Gold Price Futures (GC) Technical Analysis – December 14, 2017 Forecast

February Comex Gold futures are trading higher on Thursday. Buyers are trying to continue the rally which was triggered on Wednesday when the Fed issued its “dovish” forecast for interest rates. Although the central bank raised its benchmark rate 25 basis points as expected, it didn’t change the forecast for three rate hikes in 2018, disappointing investors. This triggered a sell-off in the U.S. Dollar and a subsequent short-covering rally in dollar-denominated gold.

Comex Gold
Daily February Comex Gold

Daily Technical Analysis

The main trend is down according to the daily swing chart. A trade through $1238.30 will signal a resumption of the downtrend. The market is far from changing the trend to up, but there is room to the upside to complete a retracement of its last sell-off.
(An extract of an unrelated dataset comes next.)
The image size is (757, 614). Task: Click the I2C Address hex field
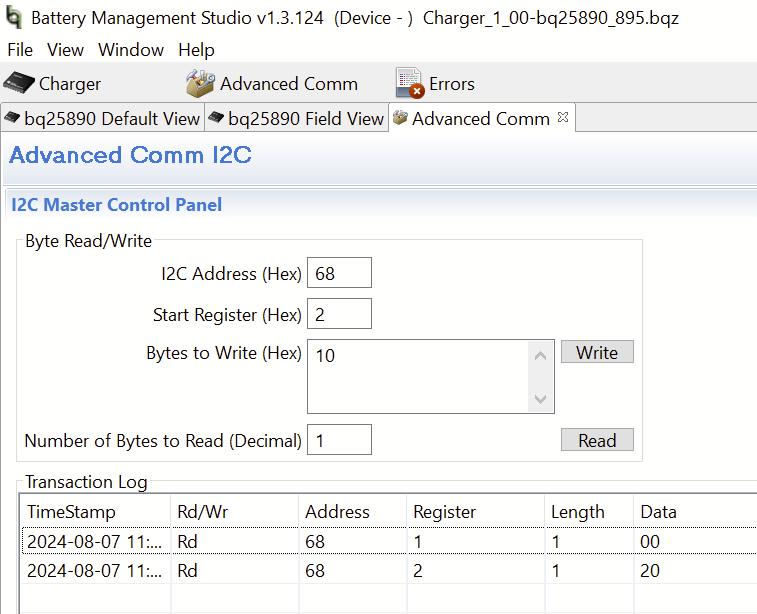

The short-term range is $1303.40 to $1238.30. Its retracement zone and initial upside target is $1270.90 to $1278.50. The major long-term 50% to 61.8% retracement zone is $1272.30 to $1290.20.

Combining the two retracement zones forms a resistance cluster at $1270.90 to $1272.30. Since the main trend is down, a test of this zone is likely to draw the attention of short-sellers.

Daily Technical Forecast

Based on the current price action, the direction of the gold market the rest of the session is likely to be determined by trader reaction to the steep uptrending Gann angle at $1254.30.

A sustained move over $1254.30 will indicate the presence of buyers. If this move creates enough upside momentum, we could see a rally into the resistance cluster at $1270.90 to $1272.30.

Crossing to the weak side of the angle at $1254.30 and sustaining the move could trigger an acceleration into the next uptrending Gann angle at $1246.30.

Today’s market will be determined by momentum and whether buyers will continue to hold gold over $1254.30.